**Request**
Copy out every one of the items below word for word, omitting the pictures.

[Word and element location records]

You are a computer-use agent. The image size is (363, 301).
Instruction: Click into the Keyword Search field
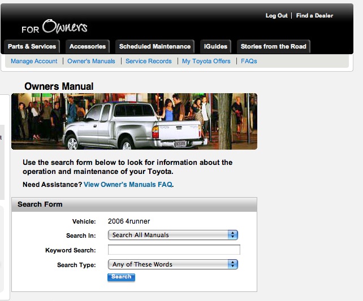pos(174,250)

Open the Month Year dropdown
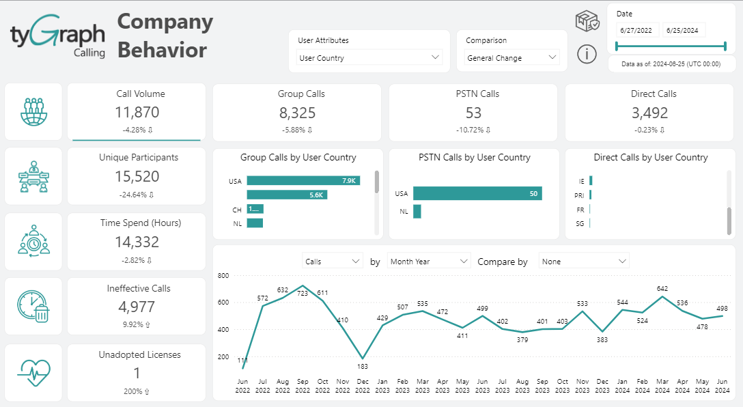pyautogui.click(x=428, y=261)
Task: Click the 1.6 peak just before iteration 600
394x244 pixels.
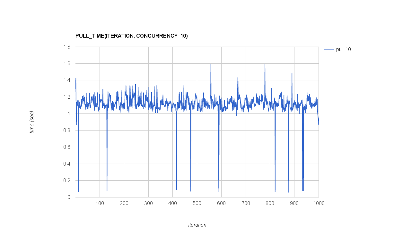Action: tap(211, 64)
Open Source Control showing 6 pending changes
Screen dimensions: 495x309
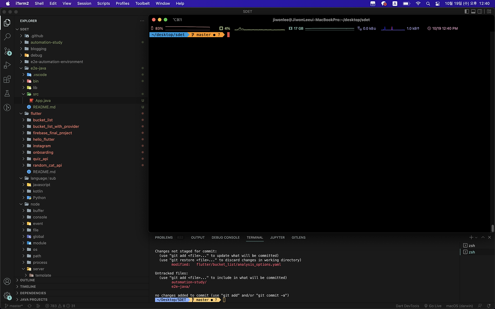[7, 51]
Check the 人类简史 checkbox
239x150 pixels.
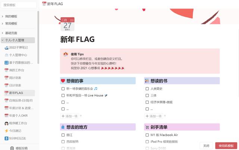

**Response for this exercise**
You are a computer-use agent. The image size is (363, 301).
Instruction: Click into the Keyword Search field
pos(174,250)

Open the Month Year dropdown
pyautogui.click(x=428, y=261)
Task: Click the 1.6 peak just before iteration 600
394x244 pixels.
Action: tap(211, 64)
Open Source Control showing 6 pending changes
Screen dimensions: 495x309
[7, 51]
Check the 人类简史 checkbox
239x150 pixels.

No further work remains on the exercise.